Summer is around the corner and with it graduations, summer vacations, and figuring out to what to do with the kids. But, summer can still be a great time for teaching even with the break from traditional school routines. Here are four great areas that you can use or share with family and friends who are in this season of life.
Teaching teens good money habits is essential but can be frustrating at times because, as you know, they already know everything there is to know. Since most will have part-time jobs and shopping experience, look for real-world teachable moments to fine-tune those concepts you’ve already taught them. Summer is a great time to introduce new activities to further enhance their money management skills.
Five Great Money Tips for Teens
Automate their savings. Show teens how to set up automatic transfers from their checking to their savings account to encourage a habit of setting aside a portion of their paychecks to ‘pay themselves first.
Emphasize the importance of good credit.
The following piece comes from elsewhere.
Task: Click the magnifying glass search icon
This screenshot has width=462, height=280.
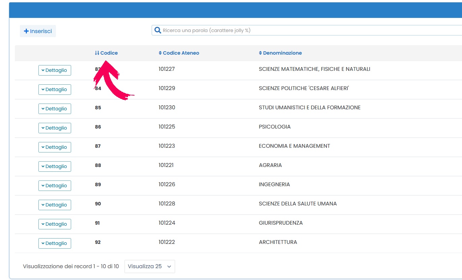Action: [157, 30]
Many big-ticket items require a credit score check, a reflection of their financial trustworthiness. Purchases like a car or their first home both require them to have a history of good credit to receive a reasonable loan rate. Show them how to check their credit, and advise them to do it once a year to look for fraudulent activity.
Discourage the use of credit cards. Teach teens that credit cards allow you to borrow money, but the cost to borrow is very high (particularly for new accounts!). Explain that this is the worst kind of debt to carry over month-over-month. The best way to handle a credit card is to pay it off each month!
Encourage the use of debit cards. Start them off with a debit card that comes preloaded with a set dollar amount or one that’s connected to your bank account with parental controls. Both types are great for learning how to budget and track expenses without the risk of going into debt or destroying their credit.
Prepare them for college costs. Ensure they understand the true cost of the college degree they want, and help them research ways to make it financially possible. Encourage them to get a job to help pay and apply for grants and scholarships. Take them to local college fairs to compare tuition costs between four-year and two-year schools. Be transparent about the burden of student loan debt.
Use tips like these now to help ensure your favorite young people turn into a well-rounded adult when it comes to managing their finances.